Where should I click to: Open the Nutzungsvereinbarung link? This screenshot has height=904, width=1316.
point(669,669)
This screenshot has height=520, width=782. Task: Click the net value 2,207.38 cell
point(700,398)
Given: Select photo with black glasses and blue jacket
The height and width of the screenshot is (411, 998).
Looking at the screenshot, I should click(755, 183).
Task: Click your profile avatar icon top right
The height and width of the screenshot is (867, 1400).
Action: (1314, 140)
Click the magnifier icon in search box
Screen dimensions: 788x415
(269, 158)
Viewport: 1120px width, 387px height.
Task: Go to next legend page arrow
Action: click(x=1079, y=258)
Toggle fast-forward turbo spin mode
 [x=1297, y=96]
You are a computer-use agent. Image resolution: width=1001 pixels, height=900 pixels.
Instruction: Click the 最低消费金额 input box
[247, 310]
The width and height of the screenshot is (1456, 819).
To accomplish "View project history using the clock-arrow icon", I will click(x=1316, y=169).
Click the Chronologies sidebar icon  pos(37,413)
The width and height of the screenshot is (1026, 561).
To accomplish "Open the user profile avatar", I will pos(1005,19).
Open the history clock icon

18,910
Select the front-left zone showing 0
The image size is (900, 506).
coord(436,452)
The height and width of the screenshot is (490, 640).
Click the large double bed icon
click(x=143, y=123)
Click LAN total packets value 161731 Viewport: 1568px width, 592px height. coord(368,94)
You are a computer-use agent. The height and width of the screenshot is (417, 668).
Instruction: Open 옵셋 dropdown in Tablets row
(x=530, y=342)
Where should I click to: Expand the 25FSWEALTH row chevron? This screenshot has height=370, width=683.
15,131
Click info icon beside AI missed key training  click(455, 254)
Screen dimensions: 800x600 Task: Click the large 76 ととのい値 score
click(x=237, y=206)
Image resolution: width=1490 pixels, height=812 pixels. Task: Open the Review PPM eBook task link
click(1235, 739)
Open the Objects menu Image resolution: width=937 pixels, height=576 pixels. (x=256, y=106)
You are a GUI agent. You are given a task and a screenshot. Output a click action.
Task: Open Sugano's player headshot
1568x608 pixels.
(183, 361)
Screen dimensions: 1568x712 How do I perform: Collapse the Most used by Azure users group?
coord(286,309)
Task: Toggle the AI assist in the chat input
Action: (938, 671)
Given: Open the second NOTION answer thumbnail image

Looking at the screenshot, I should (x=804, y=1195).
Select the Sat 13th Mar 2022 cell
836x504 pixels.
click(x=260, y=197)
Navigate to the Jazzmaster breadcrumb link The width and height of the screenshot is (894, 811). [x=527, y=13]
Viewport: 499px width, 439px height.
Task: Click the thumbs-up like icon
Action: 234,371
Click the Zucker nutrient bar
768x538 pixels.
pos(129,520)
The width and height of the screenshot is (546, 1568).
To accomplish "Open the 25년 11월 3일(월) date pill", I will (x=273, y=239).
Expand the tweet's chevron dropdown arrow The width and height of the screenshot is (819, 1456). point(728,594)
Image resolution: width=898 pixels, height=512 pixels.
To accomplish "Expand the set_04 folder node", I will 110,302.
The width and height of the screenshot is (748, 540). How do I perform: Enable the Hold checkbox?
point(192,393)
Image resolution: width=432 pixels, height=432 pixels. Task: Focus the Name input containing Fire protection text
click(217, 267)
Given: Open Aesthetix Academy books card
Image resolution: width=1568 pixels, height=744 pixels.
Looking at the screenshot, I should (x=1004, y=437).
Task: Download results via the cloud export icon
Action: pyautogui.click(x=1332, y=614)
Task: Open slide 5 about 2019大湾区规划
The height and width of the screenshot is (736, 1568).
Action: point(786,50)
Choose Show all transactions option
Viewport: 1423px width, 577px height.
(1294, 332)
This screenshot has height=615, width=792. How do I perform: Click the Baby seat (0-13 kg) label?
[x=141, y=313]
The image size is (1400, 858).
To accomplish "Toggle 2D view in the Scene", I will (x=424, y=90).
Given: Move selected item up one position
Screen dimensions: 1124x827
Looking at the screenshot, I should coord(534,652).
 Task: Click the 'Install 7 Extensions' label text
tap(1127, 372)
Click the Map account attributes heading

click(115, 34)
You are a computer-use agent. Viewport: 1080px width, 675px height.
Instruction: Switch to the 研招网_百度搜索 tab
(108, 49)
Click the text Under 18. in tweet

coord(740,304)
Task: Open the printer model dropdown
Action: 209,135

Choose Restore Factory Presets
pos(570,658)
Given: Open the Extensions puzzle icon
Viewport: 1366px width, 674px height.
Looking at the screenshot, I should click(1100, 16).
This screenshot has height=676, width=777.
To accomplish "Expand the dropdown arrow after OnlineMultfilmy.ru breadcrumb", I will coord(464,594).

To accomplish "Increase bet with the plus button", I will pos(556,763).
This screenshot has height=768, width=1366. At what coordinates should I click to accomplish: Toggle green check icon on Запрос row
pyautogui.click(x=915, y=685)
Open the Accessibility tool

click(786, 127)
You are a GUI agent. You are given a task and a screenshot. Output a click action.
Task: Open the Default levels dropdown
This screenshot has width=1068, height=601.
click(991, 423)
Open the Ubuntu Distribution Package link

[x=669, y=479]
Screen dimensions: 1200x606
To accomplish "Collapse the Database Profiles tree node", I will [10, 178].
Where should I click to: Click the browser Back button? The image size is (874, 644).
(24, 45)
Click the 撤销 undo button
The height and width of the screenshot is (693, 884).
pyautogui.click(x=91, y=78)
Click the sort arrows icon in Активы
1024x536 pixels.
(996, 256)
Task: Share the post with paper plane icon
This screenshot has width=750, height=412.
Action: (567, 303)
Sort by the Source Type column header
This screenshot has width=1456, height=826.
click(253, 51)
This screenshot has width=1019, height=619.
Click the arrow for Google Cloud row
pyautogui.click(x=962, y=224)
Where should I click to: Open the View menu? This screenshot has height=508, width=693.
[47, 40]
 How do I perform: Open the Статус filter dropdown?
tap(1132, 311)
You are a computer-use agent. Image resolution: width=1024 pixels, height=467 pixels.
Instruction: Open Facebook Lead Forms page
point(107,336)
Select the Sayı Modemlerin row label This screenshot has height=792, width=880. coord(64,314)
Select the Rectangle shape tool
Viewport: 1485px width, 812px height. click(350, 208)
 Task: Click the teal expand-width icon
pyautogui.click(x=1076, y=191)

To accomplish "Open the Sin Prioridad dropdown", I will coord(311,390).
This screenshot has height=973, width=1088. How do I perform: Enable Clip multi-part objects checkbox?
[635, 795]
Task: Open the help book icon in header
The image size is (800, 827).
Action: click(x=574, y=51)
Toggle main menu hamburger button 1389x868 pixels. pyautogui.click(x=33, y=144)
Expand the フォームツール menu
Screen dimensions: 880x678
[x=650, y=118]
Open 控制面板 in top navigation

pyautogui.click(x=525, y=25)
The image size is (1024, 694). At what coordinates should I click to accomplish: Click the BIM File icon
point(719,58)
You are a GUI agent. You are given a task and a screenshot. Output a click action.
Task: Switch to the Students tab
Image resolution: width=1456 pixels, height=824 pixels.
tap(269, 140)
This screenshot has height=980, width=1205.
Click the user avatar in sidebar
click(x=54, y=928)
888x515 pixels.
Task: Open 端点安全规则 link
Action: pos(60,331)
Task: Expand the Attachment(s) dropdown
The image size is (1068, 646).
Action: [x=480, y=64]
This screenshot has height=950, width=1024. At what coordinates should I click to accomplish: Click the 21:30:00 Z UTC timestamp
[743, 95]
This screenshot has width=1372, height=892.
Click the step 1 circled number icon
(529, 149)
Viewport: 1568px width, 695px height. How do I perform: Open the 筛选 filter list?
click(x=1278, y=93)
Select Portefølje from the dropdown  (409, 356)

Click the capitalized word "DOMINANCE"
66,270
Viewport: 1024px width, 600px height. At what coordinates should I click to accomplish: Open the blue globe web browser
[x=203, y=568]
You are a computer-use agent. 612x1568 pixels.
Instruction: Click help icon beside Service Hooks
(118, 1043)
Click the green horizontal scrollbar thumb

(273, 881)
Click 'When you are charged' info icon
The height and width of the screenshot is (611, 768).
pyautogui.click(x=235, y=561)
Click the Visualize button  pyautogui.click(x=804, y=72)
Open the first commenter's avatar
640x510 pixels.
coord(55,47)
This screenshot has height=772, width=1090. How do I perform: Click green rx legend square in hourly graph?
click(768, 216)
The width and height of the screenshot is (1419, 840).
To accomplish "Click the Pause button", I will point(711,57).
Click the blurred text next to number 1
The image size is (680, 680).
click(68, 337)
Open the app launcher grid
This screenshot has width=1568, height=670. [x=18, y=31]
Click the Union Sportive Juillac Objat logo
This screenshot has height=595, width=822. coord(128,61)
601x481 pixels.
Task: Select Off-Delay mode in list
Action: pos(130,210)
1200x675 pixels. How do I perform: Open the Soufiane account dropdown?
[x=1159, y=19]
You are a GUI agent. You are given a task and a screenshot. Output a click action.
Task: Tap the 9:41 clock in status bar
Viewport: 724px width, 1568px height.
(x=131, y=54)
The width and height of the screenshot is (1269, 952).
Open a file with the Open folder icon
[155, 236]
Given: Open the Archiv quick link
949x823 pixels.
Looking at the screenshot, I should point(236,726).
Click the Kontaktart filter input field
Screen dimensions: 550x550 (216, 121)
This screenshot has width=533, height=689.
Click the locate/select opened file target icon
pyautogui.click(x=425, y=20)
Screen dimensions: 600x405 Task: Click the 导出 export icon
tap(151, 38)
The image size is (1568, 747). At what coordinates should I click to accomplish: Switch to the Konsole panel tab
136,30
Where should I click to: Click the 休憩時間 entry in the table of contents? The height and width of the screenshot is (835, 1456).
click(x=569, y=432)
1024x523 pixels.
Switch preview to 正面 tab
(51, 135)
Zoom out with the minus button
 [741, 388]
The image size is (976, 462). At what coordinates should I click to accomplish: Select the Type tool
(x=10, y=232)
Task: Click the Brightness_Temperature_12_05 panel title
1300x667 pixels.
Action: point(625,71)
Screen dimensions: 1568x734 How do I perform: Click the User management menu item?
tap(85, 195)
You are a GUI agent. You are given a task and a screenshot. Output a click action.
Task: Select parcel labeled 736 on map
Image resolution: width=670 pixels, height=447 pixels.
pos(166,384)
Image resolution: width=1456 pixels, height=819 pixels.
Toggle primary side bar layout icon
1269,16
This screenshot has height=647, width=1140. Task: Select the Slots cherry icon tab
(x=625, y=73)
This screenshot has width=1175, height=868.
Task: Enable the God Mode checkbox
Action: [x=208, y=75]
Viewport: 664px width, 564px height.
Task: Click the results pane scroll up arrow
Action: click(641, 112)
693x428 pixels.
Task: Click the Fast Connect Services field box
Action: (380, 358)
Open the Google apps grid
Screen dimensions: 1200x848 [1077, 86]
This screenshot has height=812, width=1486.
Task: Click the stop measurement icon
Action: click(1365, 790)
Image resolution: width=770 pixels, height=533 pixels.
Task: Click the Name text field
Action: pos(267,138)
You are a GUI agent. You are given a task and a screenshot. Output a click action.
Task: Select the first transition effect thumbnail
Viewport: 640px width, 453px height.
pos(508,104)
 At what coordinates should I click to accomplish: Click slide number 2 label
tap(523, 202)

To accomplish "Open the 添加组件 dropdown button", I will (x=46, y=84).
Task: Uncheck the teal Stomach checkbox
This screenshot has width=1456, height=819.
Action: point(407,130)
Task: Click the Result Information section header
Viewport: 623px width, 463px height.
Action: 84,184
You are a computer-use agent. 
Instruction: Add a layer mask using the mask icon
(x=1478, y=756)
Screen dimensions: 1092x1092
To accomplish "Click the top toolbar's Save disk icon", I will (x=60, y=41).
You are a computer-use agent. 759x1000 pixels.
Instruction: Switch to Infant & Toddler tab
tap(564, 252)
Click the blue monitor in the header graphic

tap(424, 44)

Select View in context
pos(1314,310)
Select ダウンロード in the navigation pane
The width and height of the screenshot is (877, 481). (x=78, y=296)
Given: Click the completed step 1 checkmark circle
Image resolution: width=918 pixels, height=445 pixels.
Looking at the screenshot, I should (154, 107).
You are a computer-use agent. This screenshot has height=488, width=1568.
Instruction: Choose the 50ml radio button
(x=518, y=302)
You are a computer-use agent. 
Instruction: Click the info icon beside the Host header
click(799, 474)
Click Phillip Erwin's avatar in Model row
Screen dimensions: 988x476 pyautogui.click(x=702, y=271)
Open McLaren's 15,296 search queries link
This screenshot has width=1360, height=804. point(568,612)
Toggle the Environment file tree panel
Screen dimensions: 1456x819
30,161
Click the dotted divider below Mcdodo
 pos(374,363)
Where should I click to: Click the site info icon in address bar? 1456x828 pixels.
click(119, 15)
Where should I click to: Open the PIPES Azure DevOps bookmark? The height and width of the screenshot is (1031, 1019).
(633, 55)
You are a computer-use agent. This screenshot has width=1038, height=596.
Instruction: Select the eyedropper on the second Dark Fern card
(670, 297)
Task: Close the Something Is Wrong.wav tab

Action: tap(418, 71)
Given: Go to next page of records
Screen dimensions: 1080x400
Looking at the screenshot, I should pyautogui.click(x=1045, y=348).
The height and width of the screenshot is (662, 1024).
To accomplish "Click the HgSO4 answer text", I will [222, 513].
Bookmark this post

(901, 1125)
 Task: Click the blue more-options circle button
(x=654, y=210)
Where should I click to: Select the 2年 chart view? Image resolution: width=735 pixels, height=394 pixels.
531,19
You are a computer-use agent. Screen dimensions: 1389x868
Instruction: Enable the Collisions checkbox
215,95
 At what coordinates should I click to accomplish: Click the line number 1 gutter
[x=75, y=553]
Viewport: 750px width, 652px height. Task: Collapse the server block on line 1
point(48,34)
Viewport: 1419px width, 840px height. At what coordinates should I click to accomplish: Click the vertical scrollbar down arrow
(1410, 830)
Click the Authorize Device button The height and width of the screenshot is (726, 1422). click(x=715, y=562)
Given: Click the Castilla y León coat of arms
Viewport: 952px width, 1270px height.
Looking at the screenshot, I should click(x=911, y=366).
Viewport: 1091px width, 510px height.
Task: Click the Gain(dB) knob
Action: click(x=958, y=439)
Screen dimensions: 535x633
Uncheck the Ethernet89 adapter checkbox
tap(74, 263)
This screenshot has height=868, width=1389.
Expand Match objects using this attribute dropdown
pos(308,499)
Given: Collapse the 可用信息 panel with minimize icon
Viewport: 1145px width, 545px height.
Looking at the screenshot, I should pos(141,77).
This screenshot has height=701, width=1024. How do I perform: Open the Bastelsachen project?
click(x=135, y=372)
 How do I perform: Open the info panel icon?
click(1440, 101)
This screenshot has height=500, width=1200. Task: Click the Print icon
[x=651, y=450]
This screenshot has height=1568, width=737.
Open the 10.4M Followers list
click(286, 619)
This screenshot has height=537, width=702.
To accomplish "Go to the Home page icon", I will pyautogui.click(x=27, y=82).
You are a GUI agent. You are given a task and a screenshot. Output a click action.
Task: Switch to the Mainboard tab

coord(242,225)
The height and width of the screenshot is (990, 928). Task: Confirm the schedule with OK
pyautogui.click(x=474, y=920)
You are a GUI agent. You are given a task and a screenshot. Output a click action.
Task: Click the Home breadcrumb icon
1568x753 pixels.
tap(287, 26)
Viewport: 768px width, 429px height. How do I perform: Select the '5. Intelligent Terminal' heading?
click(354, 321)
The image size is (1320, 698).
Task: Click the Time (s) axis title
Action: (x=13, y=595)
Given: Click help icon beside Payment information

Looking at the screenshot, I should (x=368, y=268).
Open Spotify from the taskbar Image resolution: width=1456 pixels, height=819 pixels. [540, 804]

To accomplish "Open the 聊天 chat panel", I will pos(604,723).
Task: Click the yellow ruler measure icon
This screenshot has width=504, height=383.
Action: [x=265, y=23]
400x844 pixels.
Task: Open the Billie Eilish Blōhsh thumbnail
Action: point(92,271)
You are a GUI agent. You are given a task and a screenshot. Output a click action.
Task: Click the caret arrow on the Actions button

::::::::::

# What to work on:
Pick out every line of the records that contains the word "list", and copy each one.

# Response to the exercise:
Viewport: 1568px width, 695px height. How do I perform: Open the 筛选 filter list?
Task: Select Off-Delay mode in list
Open the 10.4M Followers list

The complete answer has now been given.